Toutefois, l'entrée en vigueur de nouvelles sanctions économiques américaines contre l'Iran, à compter du 5 novembre 2018, a conduit Bpifrance à suspendre le projet45(*), le directeur général de la banque estimant que « les conditions ne sont pas réunies » et que « les sanctions sont punitives pour les entreprises ».

En dépit de ces circonstances, le présent projet de loi de finances prévoit tout de même d'inscrire 100 millions d'euros d'AE supplémentaires sur le programme 868 dans ce cadre.

Compte tenu de l'incertitude croissante de la situation, vos rapporteurs spéciaux estiment qu'il est plus prudent de maintenir ces autorisations d'engagement, dans l'hypothèse d'une amélioration de la situation, rien n'obligeant l'État à les consommer si les blocages devaient persister.

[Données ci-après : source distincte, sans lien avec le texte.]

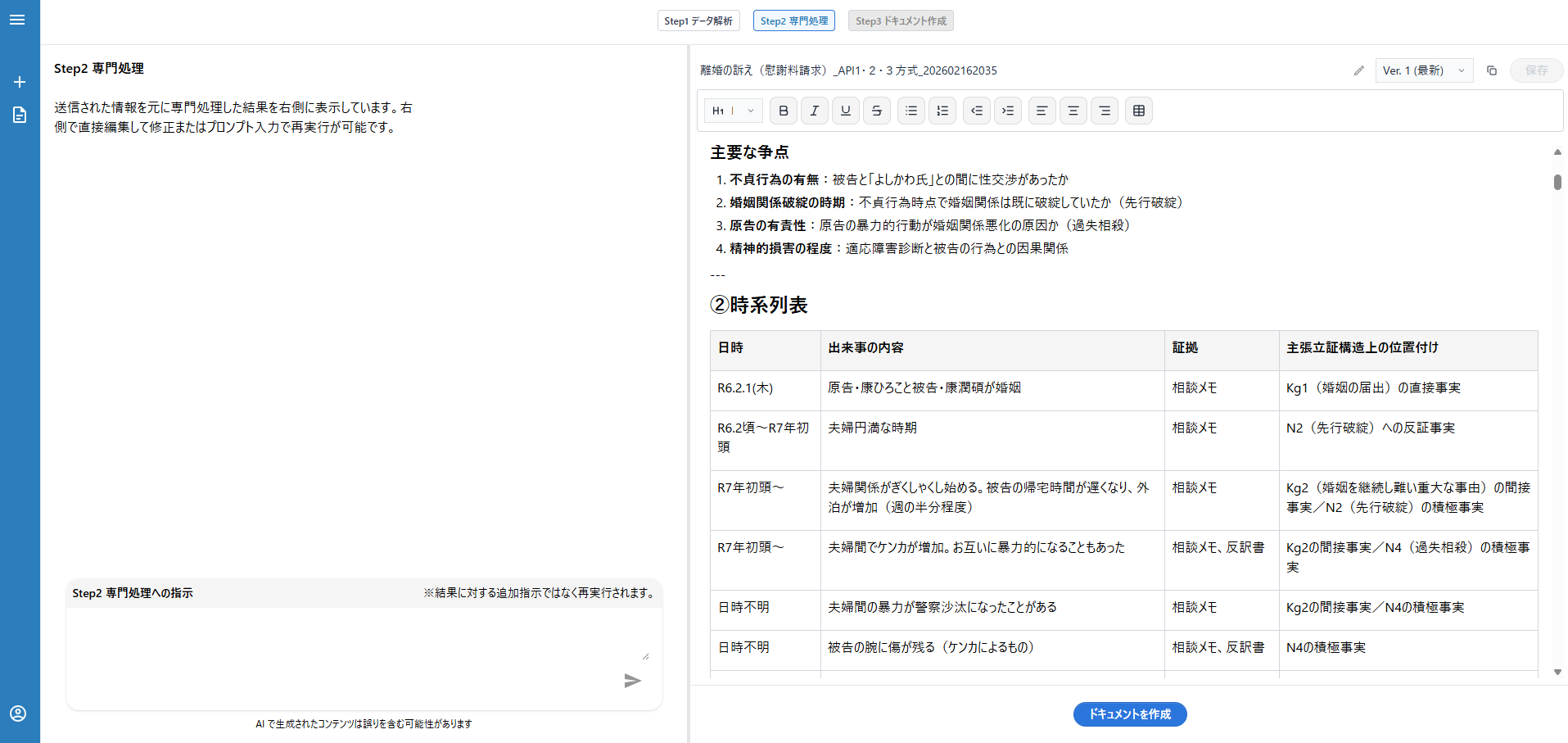Click the 保存 button
Image resolution: width=1568 pixels, height=743 pixels.
[1536, 70]
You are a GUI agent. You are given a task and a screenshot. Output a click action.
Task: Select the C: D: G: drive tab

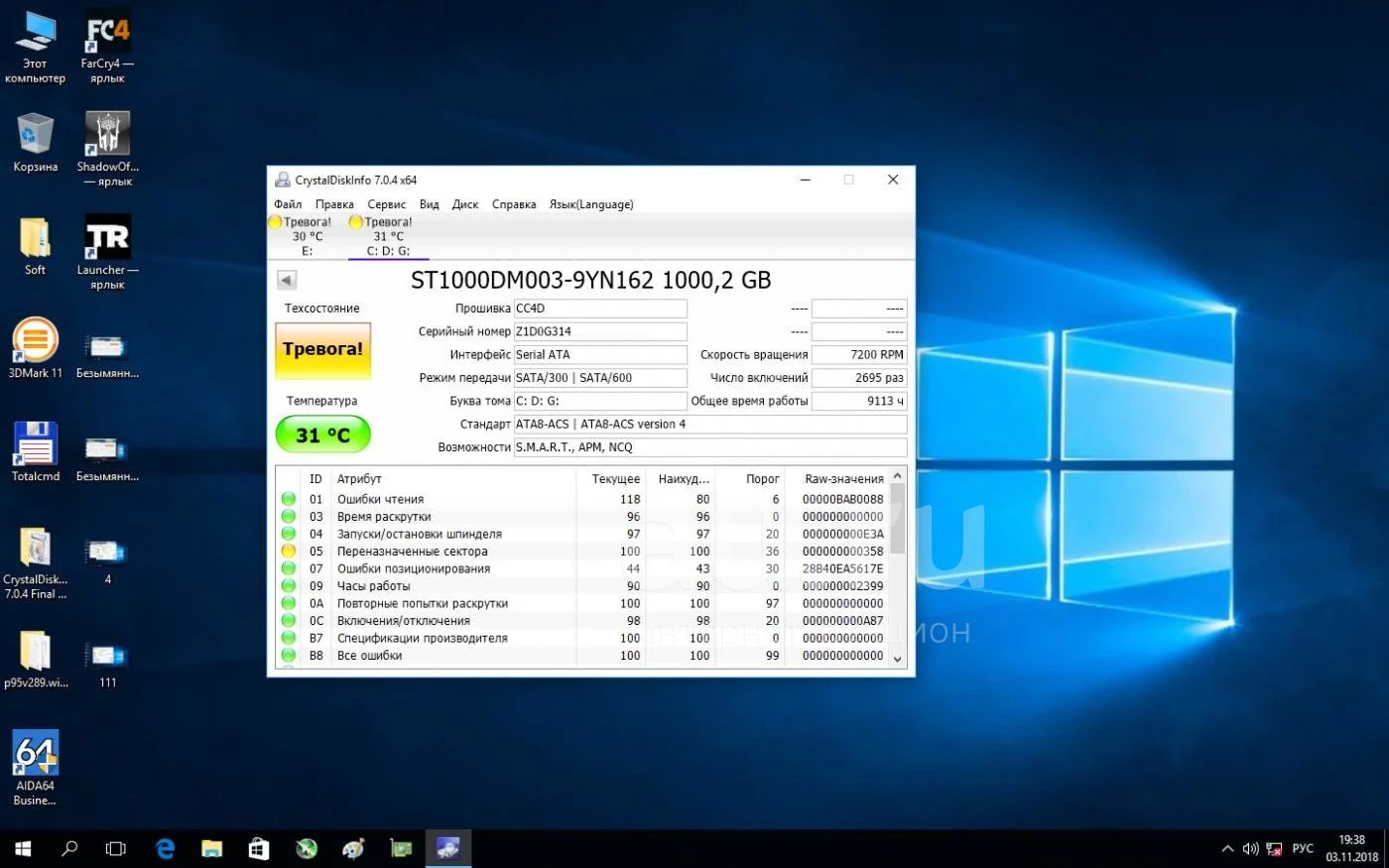click(388, 236)
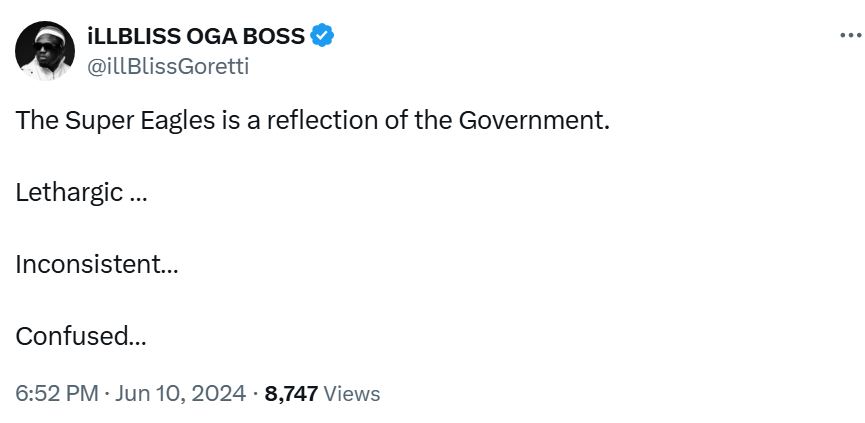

* 44 Audition de Nicolas Dufourcq, directeur général de Bpifrance, devant la commission d'enquête chargée d'examiner les décisions de l'État en matière de politique industrielle, au regard des fusions d'entreprises intervenues récemment, notamment dans les cas d'Alstom, d'Alcatel et de STX, ainsi que les moyens susceptibles de protéger nos fleurons industriels nationaux dans un contexte commercial mondialisé, 7 février 2018.

* 45 Source : Reuters, conférence de presse du 24 septembre 2018.